» Excerpted data:
· · · · ·
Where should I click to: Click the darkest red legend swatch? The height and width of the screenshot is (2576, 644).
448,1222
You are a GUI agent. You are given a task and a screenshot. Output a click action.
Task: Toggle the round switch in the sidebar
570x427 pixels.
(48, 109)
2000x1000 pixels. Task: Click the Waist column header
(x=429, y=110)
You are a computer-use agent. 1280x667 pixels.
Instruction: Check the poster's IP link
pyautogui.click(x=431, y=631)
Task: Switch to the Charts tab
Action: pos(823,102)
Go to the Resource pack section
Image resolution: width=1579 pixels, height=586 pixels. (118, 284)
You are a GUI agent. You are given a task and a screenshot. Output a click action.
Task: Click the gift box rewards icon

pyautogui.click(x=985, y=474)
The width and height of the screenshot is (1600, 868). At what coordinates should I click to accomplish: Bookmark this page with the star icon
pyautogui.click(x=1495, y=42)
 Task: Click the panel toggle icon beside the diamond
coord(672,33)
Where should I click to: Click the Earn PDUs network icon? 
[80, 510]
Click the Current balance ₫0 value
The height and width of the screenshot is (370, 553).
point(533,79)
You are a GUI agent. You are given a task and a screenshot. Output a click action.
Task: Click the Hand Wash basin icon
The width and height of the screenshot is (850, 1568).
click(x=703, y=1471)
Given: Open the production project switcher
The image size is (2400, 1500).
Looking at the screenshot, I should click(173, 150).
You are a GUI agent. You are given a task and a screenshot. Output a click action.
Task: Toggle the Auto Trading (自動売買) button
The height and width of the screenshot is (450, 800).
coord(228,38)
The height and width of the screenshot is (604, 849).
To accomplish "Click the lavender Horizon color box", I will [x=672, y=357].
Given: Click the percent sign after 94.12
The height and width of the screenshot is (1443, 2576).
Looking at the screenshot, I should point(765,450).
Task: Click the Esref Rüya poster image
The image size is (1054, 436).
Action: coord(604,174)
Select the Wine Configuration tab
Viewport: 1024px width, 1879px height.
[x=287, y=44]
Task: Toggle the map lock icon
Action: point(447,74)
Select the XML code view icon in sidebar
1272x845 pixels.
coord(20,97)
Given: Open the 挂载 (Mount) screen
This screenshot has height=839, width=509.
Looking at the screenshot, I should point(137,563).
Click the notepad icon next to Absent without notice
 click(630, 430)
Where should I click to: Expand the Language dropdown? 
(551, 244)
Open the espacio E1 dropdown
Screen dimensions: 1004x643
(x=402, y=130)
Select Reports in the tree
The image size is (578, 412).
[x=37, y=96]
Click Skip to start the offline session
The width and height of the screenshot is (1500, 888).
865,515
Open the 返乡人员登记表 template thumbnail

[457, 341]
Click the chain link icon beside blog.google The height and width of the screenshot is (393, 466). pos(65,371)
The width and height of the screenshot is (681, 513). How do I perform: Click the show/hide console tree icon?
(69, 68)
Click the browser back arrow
· · · · ·
» Task instructions: All lines in the listing above that contain "sidebar" should be shown.

» Output for this exercise:
Task: Toggle the round switch in the sidebar
Select the XML code view icon in sidebar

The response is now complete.